● **YOUR GOAL**
Reproduce verbatim the lines below, starting with the line containing "196) in the screenshot?" and ending with the line containing "Looking at the image, I should click on (948, 10).", both included.
++++ EXTRACTED ENTRIES ++++
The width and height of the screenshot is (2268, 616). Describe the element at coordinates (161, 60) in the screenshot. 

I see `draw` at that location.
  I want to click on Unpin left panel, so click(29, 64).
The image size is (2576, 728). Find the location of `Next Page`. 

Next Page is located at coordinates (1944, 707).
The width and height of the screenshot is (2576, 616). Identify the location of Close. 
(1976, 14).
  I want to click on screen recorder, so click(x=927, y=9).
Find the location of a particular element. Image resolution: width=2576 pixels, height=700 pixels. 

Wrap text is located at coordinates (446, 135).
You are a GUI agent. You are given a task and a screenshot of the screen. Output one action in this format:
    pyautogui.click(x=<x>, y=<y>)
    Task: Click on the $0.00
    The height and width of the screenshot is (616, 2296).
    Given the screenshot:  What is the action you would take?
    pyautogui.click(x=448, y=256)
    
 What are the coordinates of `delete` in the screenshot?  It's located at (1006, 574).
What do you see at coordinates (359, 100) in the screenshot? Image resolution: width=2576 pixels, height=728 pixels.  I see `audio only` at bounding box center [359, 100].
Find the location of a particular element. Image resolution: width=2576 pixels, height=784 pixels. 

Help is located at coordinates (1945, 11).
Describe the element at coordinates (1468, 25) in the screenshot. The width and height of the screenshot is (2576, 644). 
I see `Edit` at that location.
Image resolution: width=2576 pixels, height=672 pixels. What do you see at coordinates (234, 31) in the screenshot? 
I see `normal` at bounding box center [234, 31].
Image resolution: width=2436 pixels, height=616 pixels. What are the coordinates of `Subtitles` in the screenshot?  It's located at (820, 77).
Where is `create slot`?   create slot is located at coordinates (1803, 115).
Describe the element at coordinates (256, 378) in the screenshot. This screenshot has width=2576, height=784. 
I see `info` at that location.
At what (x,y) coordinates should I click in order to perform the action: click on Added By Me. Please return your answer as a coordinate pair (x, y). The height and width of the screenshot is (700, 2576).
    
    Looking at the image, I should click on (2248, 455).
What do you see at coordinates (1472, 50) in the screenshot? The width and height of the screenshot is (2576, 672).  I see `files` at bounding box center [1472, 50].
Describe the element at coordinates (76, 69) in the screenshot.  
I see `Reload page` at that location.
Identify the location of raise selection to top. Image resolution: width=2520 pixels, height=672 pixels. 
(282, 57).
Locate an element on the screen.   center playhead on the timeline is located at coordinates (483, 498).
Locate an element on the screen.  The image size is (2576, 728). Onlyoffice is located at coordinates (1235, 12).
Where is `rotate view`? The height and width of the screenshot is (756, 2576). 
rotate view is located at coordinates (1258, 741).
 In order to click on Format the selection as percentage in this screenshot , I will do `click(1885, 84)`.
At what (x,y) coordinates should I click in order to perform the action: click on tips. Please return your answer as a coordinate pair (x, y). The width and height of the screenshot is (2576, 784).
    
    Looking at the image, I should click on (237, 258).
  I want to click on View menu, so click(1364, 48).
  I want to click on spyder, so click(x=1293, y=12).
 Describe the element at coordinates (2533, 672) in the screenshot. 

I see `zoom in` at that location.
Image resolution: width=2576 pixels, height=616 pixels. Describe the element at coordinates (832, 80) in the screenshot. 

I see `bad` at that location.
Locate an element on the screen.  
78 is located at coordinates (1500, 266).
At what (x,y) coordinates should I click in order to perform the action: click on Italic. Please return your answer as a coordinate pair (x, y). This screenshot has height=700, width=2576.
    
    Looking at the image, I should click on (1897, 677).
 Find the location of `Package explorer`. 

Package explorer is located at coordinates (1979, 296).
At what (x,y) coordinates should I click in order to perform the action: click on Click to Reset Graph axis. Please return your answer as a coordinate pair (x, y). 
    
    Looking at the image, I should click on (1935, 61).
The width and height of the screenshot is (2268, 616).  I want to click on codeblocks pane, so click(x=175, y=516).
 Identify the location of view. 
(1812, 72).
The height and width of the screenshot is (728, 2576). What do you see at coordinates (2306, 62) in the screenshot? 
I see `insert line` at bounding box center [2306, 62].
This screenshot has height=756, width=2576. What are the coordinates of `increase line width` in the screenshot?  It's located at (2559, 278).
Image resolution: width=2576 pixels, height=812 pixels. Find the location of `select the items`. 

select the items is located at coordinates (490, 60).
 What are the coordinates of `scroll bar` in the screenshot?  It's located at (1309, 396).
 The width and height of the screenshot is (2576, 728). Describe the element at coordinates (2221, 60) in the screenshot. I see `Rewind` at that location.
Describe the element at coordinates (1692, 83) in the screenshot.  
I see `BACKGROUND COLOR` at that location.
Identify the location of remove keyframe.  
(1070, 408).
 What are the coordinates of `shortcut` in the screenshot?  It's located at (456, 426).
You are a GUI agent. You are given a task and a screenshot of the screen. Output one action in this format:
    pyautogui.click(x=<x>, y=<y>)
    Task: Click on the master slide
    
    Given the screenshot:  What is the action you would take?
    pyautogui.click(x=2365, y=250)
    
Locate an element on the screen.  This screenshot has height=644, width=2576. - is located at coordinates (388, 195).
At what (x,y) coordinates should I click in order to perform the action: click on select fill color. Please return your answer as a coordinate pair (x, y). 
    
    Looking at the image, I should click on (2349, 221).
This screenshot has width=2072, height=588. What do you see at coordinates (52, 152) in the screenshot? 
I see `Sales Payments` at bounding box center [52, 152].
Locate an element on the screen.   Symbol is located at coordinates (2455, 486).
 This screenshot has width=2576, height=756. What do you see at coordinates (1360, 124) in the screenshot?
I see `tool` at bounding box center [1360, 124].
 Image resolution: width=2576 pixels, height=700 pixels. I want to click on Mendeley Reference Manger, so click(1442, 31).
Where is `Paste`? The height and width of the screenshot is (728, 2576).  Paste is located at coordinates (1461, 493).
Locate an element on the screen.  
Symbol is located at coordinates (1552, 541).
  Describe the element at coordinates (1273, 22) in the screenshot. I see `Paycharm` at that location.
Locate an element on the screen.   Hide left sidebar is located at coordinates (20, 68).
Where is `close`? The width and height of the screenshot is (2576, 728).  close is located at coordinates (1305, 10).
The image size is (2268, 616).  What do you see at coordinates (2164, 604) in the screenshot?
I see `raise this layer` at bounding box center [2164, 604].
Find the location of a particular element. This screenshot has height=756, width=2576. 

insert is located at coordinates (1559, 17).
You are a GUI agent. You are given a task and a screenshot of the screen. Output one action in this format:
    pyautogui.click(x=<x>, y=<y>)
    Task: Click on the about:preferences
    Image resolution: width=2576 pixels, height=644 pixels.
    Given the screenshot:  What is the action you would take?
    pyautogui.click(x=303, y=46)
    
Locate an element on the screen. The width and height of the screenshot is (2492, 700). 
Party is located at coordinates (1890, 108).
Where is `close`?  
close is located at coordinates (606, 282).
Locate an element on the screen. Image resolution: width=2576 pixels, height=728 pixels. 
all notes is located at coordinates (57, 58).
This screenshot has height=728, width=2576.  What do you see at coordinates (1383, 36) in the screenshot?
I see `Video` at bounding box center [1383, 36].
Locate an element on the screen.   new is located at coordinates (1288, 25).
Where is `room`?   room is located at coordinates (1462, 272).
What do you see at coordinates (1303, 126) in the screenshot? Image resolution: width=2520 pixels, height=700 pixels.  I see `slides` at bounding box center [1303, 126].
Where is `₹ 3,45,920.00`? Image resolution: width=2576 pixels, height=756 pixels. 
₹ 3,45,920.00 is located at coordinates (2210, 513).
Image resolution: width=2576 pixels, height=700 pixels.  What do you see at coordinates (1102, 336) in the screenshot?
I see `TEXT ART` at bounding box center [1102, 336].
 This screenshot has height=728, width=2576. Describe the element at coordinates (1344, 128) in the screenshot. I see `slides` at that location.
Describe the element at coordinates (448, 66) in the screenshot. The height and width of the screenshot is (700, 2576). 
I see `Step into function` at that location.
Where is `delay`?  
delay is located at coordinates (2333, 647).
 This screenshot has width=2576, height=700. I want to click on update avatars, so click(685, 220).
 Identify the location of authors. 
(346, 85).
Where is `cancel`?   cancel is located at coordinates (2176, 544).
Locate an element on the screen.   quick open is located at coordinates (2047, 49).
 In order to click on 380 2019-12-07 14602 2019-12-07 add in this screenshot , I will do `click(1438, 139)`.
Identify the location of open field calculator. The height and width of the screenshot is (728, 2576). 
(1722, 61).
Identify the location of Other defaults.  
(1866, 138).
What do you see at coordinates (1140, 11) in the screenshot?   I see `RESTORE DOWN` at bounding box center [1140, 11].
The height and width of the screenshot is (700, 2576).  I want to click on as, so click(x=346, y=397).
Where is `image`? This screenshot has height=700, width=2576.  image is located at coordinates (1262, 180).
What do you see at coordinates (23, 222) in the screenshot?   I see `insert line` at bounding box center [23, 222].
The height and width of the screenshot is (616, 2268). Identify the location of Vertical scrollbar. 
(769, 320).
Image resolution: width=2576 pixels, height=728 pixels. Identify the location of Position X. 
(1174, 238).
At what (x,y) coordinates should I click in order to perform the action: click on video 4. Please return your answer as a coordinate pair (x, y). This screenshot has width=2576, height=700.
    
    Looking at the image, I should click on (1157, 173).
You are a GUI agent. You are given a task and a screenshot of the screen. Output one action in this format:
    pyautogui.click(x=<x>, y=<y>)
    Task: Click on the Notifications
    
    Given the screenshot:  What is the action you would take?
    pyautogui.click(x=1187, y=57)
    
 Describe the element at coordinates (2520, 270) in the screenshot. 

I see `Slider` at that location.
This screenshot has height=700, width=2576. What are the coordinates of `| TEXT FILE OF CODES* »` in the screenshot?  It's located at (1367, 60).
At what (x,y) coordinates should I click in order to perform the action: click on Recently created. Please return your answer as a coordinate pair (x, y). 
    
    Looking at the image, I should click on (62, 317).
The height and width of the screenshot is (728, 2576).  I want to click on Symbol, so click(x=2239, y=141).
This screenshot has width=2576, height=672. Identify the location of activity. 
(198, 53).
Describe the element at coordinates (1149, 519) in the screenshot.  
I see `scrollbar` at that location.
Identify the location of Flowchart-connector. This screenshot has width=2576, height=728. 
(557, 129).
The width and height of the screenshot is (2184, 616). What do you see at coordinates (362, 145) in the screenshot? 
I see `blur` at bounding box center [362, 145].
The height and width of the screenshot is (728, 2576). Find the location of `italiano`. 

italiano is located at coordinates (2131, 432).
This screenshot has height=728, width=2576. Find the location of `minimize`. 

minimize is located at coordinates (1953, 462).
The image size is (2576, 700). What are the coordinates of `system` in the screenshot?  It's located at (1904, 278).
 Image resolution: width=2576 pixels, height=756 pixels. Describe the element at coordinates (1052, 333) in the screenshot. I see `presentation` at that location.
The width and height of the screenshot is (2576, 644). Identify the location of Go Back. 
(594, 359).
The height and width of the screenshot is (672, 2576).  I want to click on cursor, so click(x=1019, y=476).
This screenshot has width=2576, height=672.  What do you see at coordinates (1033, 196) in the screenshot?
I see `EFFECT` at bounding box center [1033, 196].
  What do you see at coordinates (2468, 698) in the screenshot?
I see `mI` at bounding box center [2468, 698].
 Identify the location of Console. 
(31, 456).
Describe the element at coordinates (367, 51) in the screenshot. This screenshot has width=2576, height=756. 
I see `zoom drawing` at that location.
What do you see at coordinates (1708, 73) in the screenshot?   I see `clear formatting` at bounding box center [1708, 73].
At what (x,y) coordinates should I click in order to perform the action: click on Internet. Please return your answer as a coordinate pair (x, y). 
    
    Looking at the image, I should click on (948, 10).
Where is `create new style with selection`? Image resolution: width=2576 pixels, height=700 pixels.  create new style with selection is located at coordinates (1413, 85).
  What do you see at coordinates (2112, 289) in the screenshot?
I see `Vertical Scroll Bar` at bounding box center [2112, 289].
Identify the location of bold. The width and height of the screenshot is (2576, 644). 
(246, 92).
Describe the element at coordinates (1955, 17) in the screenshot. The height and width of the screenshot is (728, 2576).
++++
● **WORKED SOLUTION**
This screenshot has width=2576, height=672.  What do you see at coordinates (1033, 196) in the screenshot?
I see `EFFECT` at bounding box center [1033, 196].
  What do you see at coordinates (2468, 698) in the screenshot?
I see `mI` at bounding box center [2468, 698].
 Identify the location of Console. 
(31, 456).
Describe the element at coordinates (367, 51) in the screenshot. This screenshot has width=2576, height=756. 
I see `zoom drawing` at that location.
What do you see at coordinates (1708, 73) in the screenshot?   I see `clear formatting` at bounding box center [1708, 73].
At what (x,y) coordinates should I click in order to perform the action: click on Internet. Please return your answer as a coordinate pair (x, y). 
    
    Looking at the image, I should click on (948, 10).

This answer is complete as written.